Wilhoit said he had initially envisioned a much more limited number of tests that would allow for a broad comparison of student performance across many states, providing a national picture of achievement.

Although it’s not clear how testing will shake out, Wilhoit said he’s confident that the nation’s focus on Common Core will make it impossible for states to slide by with easy tests that make their students look more accomplished than they are. That has been an issue since 2002, when the federal No Child Left Behind law established sanctions against schools that failed to meet testing targets.

“I am convinced that whatever comes about will be scrutinized to a degree that no one has ever seen,” Wilhoit said. “I think it’s going to be difficult now for any state to hide.”

Some teachers say it’s important to be able to compare their students’ performance with students elsewhere.

Eu Hyun Choi, a seventh-grade math teacher in Chicago, said on a trip to New York for literacy training she realized that, because the two states gave different tests, it wasn’t possible to gauge how her students measured up against those in New York. She feared that her students were being held to a lower bar than their peers elsewhere.

“I just felt like Illinois students were getting cheated,” she said.

The Chicago school system announced this month that it would administer PARCC to 10 percent of its students because of concerns about limited technology access.

Choi said she hopes her students are among those who will take the PARCC exam this year, but she was dismayed to find out that she’ll only be able to compare her students’ performance with 11 other states.

“That’s pretty shocking,” she said.

Other teachers say they don’t care much about the ability to compare test scores across state lines. But they’re tired of the indecision that has come with the political tussles over the standards and their tests.

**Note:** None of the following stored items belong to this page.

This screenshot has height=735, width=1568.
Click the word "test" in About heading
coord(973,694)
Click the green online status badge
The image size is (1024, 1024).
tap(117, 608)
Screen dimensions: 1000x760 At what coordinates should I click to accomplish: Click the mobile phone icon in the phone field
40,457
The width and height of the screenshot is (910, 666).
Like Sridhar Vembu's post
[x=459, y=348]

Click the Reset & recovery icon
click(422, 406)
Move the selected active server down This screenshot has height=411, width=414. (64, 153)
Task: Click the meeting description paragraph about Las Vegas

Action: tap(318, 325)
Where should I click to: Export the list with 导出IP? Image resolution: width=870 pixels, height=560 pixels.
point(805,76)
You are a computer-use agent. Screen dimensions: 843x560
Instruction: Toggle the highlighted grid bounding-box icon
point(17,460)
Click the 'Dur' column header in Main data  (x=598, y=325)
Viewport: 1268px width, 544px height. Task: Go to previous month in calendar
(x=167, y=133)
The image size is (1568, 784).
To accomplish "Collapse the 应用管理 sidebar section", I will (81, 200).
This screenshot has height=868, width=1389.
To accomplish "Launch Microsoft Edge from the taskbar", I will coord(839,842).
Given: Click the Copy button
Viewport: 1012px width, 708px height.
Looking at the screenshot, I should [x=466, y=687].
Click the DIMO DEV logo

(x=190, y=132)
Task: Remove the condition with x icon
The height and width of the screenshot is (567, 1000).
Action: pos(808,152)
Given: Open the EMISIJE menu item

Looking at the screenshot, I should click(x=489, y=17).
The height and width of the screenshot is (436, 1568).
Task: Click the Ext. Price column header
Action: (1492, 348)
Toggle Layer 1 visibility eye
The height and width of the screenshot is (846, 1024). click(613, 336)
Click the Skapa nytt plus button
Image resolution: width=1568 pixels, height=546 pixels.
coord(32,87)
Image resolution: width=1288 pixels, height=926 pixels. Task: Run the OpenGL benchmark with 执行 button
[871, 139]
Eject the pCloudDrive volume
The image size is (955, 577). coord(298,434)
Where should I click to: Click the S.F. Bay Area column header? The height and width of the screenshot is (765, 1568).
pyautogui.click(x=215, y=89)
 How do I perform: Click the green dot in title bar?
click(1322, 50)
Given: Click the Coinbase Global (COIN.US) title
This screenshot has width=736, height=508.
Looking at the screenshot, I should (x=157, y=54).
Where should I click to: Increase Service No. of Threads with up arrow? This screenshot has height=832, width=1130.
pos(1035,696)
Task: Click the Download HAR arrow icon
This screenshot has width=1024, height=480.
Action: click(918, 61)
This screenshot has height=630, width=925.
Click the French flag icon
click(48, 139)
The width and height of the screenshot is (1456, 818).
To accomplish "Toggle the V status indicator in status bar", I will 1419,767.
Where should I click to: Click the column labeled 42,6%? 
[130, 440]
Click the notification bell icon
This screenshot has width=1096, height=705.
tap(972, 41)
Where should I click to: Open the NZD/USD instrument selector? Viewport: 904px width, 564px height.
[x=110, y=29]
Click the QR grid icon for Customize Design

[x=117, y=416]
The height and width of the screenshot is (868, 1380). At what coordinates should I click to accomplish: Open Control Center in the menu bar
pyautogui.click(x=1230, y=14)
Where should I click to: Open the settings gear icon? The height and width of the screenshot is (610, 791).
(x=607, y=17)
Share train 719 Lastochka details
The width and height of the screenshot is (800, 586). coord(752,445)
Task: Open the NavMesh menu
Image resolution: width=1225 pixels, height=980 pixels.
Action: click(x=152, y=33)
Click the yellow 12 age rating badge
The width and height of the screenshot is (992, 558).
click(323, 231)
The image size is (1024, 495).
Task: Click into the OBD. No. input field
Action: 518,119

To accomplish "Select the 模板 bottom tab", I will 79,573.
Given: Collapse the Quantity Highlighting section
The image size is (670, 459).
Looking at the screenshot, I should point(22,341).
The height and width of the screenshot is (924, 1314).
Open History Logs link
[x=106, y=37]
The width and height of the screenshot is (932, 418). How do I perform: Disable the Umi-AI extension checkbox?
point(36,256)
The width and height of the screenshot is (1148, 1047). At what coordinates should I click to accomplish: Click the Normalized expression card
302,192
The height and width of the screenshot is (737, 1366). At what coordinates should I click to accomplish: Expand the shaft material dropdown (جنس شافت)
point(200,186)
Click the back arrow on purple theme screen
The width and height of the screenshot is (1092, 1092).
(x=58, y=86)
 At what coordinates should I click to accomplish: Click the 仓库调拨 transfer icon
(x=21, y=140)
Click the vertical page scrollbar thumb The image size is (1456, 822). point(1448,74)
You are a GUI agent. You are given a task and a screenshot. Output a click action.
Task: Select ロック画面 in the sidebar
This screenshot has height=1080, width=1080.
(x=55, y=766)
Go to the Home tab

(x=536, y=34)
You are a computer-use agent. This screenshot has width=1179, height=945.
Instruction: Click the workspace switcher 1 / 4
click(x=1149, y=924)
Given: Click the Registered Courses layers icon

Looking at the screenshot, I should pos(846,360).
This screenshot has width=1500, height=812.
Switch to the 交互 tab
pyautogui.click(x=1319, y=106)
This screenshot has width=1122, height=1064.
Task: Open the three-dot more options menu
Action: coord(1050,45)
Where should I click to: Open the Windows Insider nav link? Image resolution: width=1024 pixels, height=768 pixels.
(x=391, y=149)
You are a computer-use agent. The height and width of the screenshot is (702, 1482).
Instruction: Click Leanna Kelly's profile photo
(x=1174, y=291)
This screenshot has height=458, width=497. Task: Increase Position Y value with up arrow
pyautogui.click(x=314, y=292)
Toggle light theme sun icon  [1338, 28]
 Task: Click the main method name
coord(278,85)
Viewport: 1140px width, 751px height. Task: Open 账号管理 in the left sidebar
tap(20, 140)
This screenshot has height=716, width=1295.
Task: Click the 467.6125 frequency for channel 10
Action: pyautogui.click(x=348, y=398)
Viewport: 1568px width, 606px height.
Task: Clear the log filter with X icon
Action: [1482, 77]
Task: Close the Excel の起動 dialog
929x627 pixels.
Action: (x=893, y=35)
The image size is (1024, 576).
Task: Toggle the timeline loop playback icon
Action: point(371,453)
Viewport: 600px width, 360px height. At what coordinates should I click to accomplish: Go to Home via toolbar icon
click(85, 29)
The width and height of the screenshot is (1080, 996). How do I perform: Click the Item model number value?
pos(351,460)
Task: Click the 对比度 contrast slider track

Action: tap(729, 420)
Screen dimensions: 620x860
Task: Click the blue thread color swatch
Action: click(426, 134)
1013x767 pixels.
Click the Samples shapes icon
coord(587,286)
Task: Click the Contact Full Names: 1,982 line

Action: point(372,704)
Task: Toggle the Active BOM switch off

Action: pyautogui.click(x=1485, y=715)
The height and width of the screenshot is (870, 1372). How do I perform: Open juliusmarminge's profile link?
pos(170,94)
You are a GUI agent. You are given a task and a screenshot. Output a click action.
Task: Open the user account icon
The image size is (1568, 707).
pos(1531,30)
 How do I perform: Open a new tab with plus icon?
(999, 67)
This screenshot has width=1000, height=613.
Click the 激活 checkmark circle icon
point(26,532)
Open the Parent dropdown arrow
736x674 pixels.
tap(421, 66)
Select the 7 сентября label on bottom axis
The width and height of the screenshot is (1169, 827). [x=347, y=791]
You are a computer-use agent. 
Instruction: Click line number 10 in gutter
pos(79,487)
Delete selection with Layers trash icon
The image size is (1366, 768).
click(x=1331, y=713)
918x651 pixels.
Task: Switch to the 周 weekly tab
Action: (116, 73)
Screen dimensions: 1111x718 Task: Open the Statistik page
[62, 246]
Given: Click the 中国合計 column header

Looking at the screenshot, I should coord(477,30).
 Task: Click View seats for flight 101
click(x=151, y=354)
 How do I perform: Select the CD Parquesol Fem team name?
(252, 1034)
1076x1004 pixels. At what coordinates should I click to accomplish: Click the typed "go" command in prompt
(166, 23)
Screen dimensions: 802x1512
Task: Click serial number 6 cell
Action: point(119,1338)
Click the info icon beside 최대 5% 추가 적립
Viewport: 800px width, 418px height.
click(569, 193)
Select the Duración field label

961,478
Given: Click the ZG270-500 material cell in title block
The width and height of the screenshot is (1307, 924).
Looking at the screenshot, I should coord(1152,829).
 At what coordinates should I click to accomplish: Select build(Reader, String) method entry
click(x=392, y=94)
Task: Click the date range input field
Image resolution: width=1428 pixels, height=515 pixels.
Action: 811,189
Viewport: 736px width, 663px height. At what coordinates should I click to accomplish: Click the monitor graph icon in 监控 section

Natalie Shaw, a second-grade teacher in Indiana — which is choosing an exam — said the turmoil is frustrating. For much of the past year, she said, it has been unclear what Indiana teachers are supposed to teach and what students will be expected to know on spring tests.

“At the end of the day, people just want to know what do they want us to teach so we can make sure that kids are prepared for the types of assessments that are coming up,” Shaw said.

Opposition to the Common Core tests has come amid a broader national debate about standardized testing, which many parents and teachers argue has warped public education. Critics of the Common Core and testing have cheered the fracturing of the testing consortia, but many advocates play down the impact of states withdrawing from the common tests.

“I really don’t see it as a problem,” said Karen Nussle, executive director of the pro-Common Core Collaborative for Student Success. “I think the testing landscape is going to continue to evolve, and I’m really optimistic.”

Nussle and other Core advocates argue that the standards are more important than the tests because they aim to push teachers to better prepare students for life after high school. Most states have retained the standards, although some have backed away from the name “Common Core” because of its political volatility.

Although membership in the two testing consortia has shrunk, there are still large swaths of the country where, for the first time, students will take the same test.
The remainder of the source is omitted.